Copy each line below that includes "Given".

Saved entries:
◇ ◇ ◇ ◇ ◇
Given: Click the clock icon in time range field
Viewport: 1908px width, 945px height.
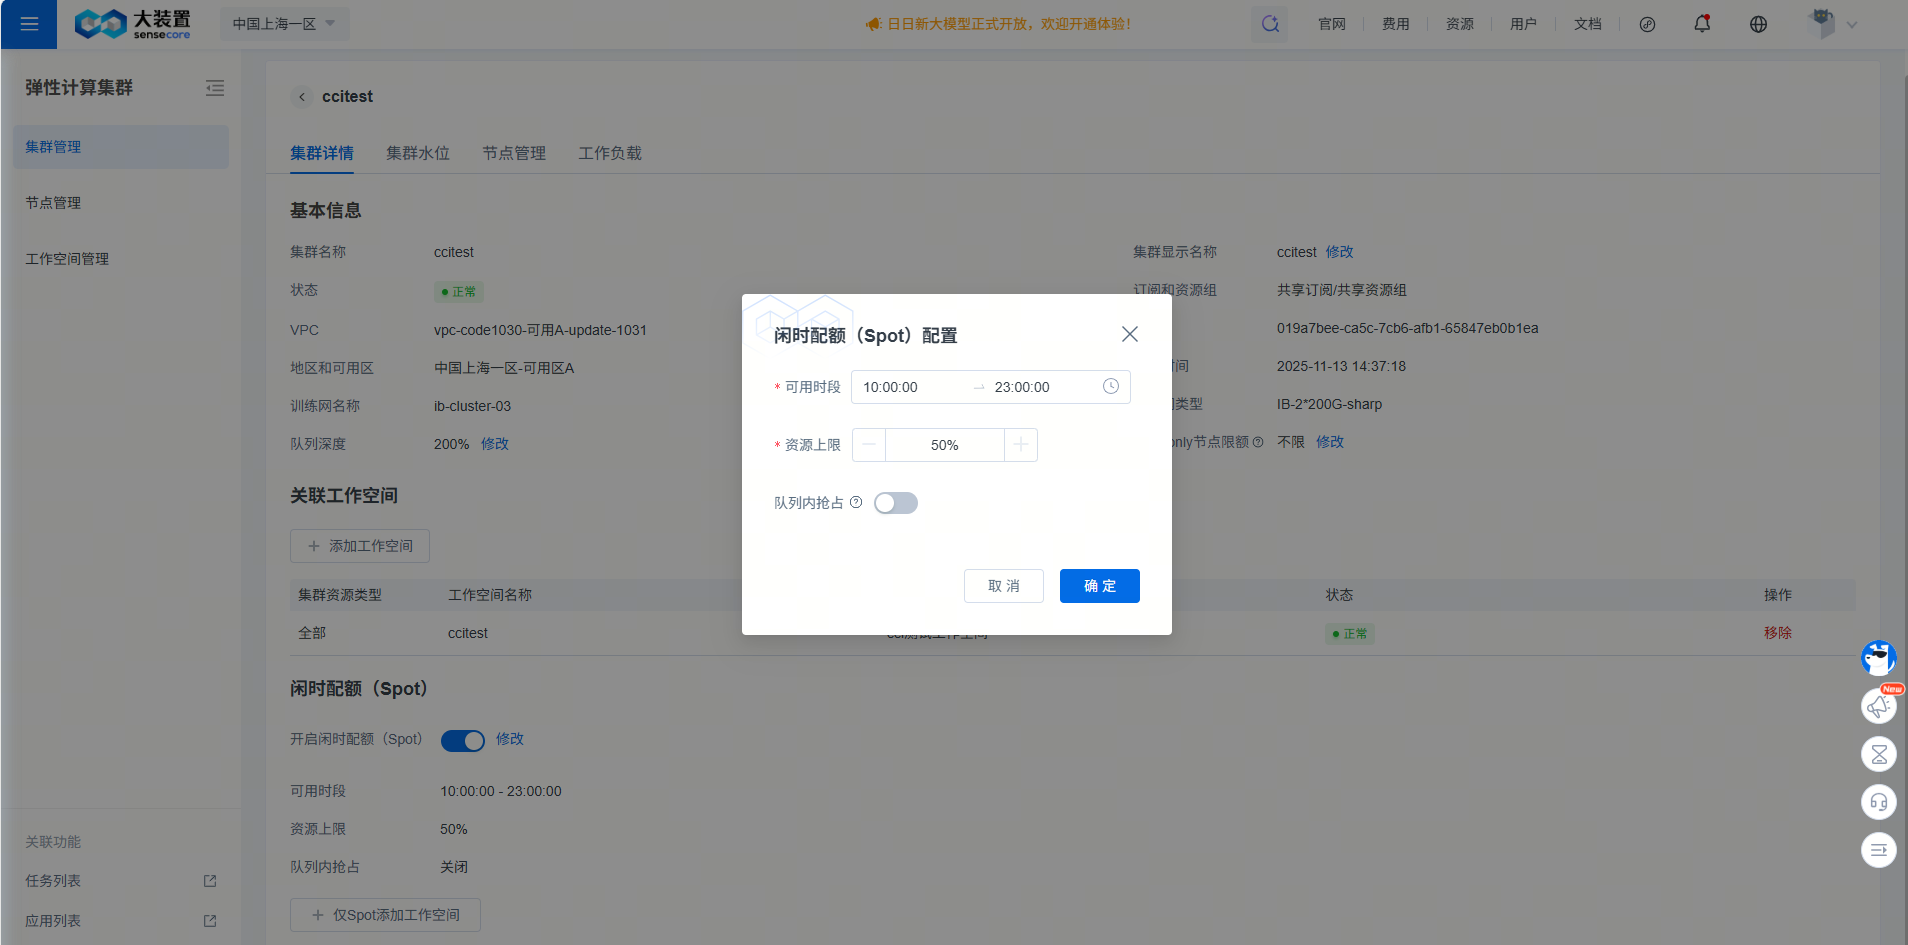Looking at the screenshot, I should 1110,387.
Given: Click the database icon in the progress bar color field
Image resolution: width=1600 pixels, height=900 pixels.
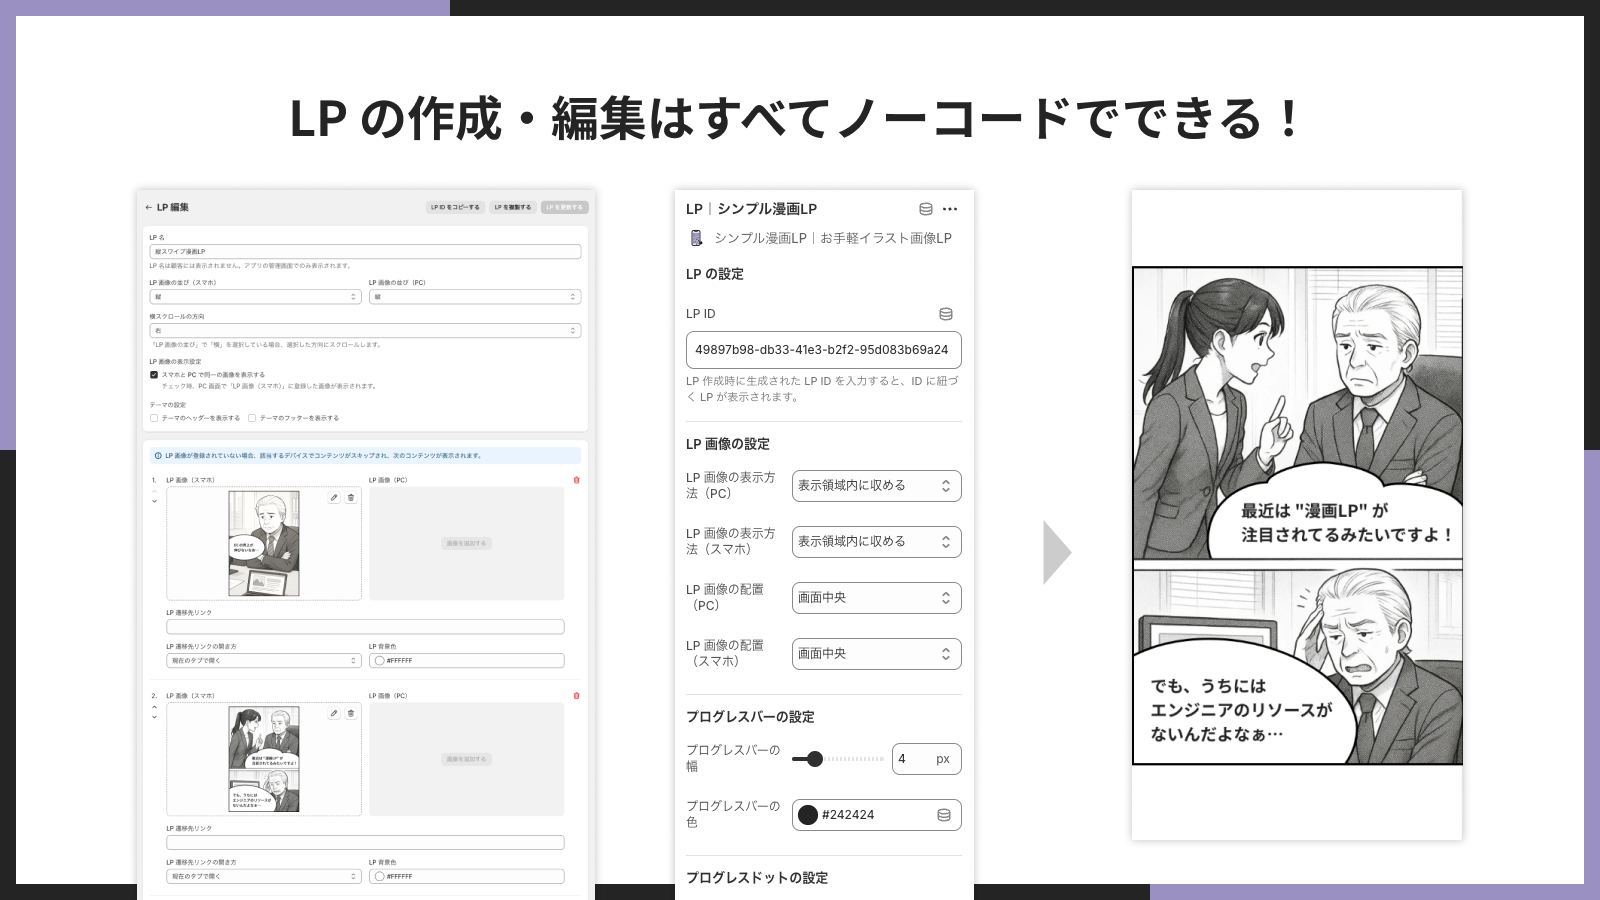Looking at the screenshot, I should coord(943,815).

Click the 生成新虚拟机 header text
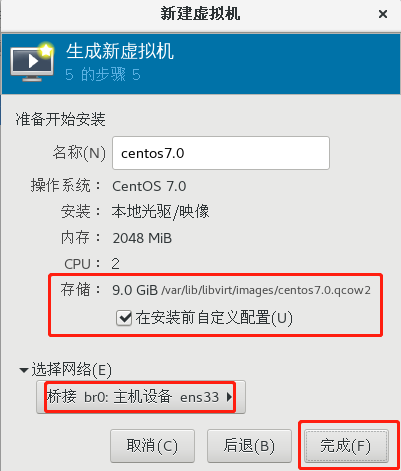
◇ ◇ ◇ ◇ ◇
- **Solution to the exercise**
Given: Click the clock icon in time range field
Given: Click the database icon in the progress bar color field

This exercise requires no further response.